22e Zondag door het jaar, jaar A, 2023.
De schrijver Mattheus wilde met het evangeliefragment van vandaag niet alleen zijn lezers, maar ook ons verbazen. Plotseling en ogenschijnlijk in strijd met wat er vorige week gebeurde, waarin Petrus werd beschouwd als de stevige basis van het geloof, wordt hij nu “satan” genoemd. Jezus, die eerder werd erkend als de Messias door Zijn volgelingen, spreekt nu over Zijn eigen lijden en dood.

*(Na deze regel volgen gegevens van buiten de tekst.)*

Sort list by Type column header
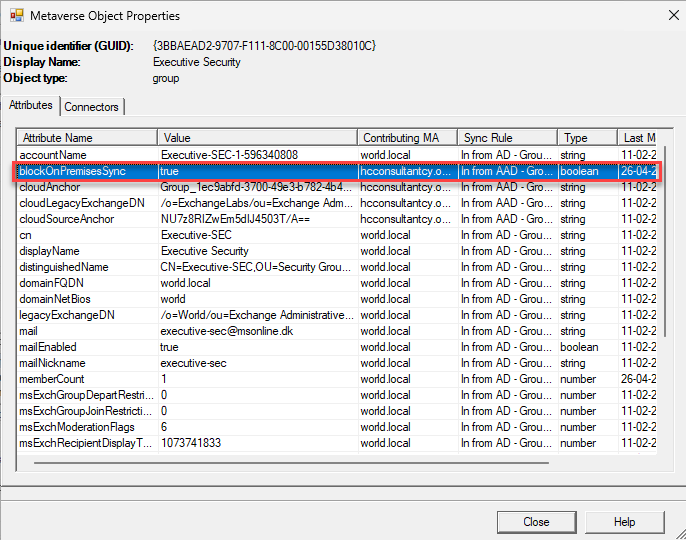686x540 pixels. point(586,137)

Dit contrast is bewust opgezet. Het benadrukt dat de Messias met nederigheid is gekomen. Juist door Zijn arrestatie, marteling, veroordeling en executie wordt Zijn kracht zichtbaar, en te midden van Zijn neergang triomfeert Hij. In het verwrongen gezicht van de Gekruisigde Jezus toont God Zijn ware gelaat. Hierin ligt de grootste uitdaging voor iedereen die zich bij Jezus wil aansluiten: er is geen weg naar geluk zonder pijn, geen weg naar overwinning en vervulling zonder ondergang, geen weg naar verrijzenis zonder het kruis.
Niemand staat te springen om zo’n boodschap te horen, en dat geldt ook voor ons. Het accepteren van nederigheid en lijden gaat in tegen onze natuurlijke neigingen en verlangens. Pijn is onplezierig, dus vermijden we het liever. Persoonlijk falen ervaren we als een ramp, en we proberen dit te vermijden of te verbergen. De dood vormt een angstaanjagende grens waar we spontaan tegen in opstand komen.
Toch zijn pijn, nederlaag en dood onvermijdelijk in ons leven. Al onze inspanningen om ze te ontlopen of te negeren zijn tevergeefs, want uiteindelijk moeten we ze onder ogen zien en doorstaan. Zou het daarom niet wijs zijn om tijdig en vrijwillig Gods wil hierin te accepteren en te erkennen? Zou het niet getuigen van innerlijke kracht om de duistere aspecten van het leven te beheersen zoals Jezus deed, in plaats van ze te ontkennen?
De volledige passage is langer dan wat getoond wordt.